*Provided material*
⟨

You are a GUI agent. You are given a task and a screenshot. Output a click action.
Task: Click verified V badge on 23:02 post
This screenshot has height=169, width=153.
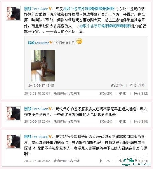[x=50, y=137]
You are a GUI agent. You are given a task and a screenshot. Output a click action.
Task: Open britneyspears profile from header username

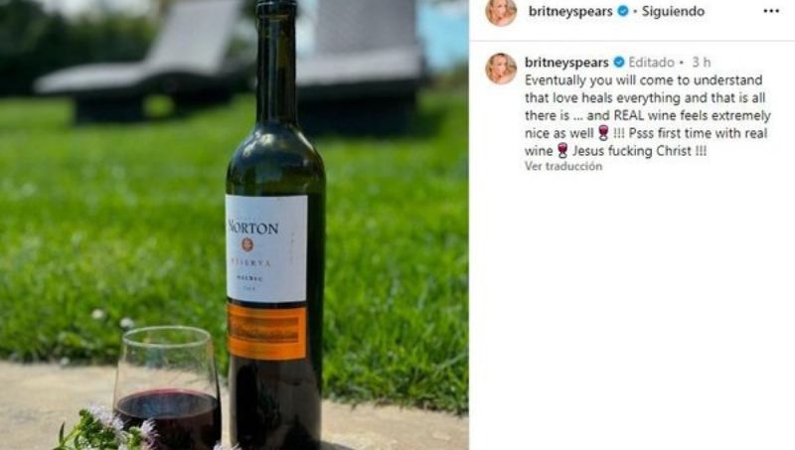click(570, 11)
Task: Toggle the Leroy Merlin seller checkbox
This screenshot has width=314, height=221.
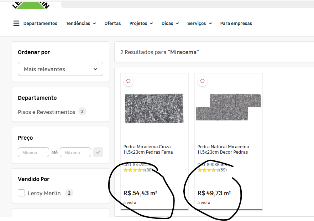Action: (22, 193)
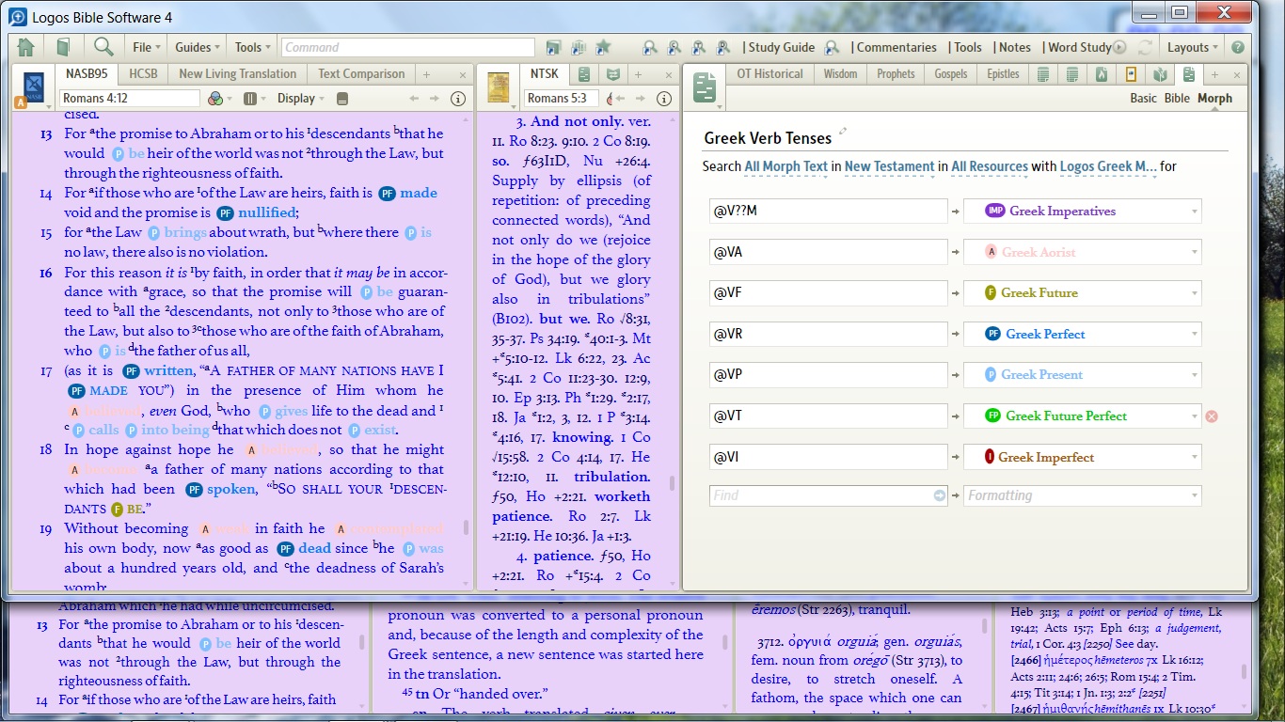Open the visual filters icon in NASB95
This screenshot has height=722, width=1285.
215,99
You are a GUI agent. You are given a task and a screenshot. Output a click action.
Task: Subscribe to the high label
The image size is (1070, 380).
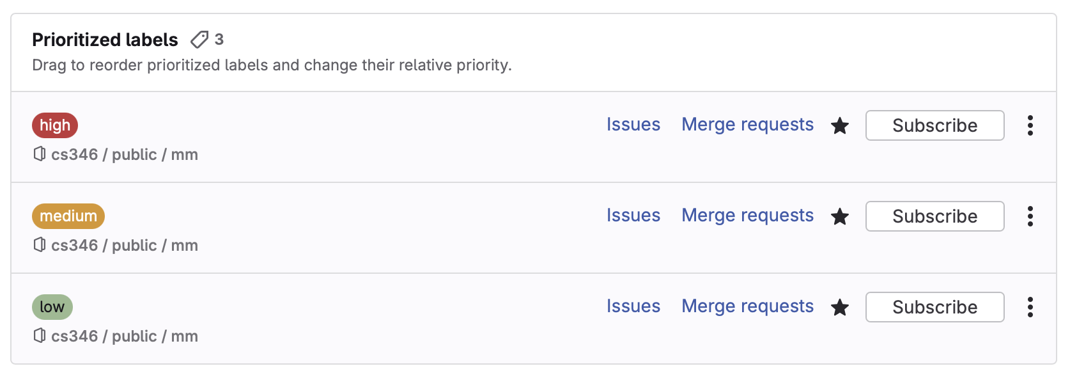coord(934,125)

⟩

*Task details*
Could you repeat exactly the lines from the one containing "Task: Toggle the Leroy Merlin seller checkbox" to the last line of the records, both included, and leave out every picture?

*Problem solution*
Task: Toggle the Leroy Merlin seller checkbox
This screenshot has width=314, height=221.
Action: (22, 193)
Open the visual filters icon in NASB95
This screenshot has height=722, width=1285.
215,99
You are a GUI agent. You are given a task and a screenshot. Output a click action.
Task: Subscribe to the high label
The image size is (1070, 380).
coord(934,125)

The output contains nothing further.